The thing that gets me is that many people seem to automatically assume that there is a possibility for a God to exist. This strikes me as wacky. As I've said: God, as presented in the Christian religion, is something that sits outside the realm of all natural laws that we know of. It is not rational in the least to accept that as a possible reality. Belief in such a creature must therefore begin with an irrational hypothesis. Sorry. I can't do that.

One particularly dear friend of mine considers himself to be an agnostic. Because he doesn't know whether there's a God or not, cannot prove it one way or another. I hate to break this to him, but that makes him an atheist.

All agnostics are atheists.

If you do not believe in a God, then you are, by definition, an atheist. So many people seem to think that "agnostic" is not as offensive, not as cut-and-dried, as "atheist." Well, few things in life are cut-and-dried. Atheist, as a label, has as many variants as anything else. There are those who simply do not believe in a God. And there are those who vehemently deny the existence of a God. There are those who almost never discuss the subject, and there are those who virtually proselytize their disbelief.
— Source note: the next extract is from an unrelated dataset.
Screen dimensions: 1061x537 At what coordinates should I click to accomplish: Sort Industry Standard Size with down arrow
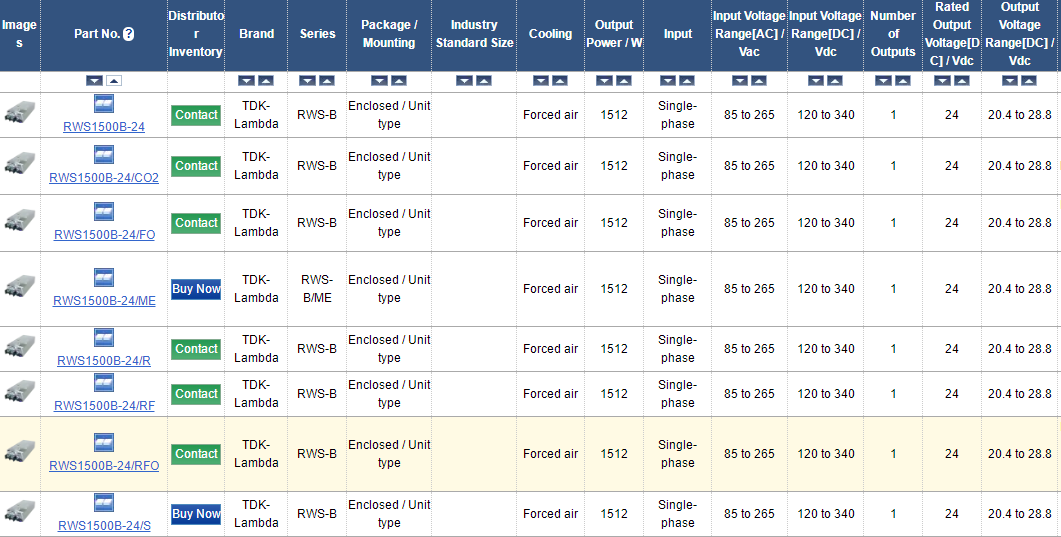coord(465,80)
All sorts of variations.

I am somewhere in the middle of that spectrum. I do not preach to people and try to convert them to my way of thinking. But I cannot sit idly by and watch religious people do that, either. In this late 20th Century, there are still those who feel they must thrust their belief systems onto others. America is experiencing a lot of this right now, with the likes of the Christian Coalition and other groups running amok, trying to force faith on the children in our public schools and other reprehensible acts. I support the Freedom From Religion Foundation, an organization devoted to maintaining the wall between Church and State.

I am an atheist, and perfectly happy to be one, thank you very much.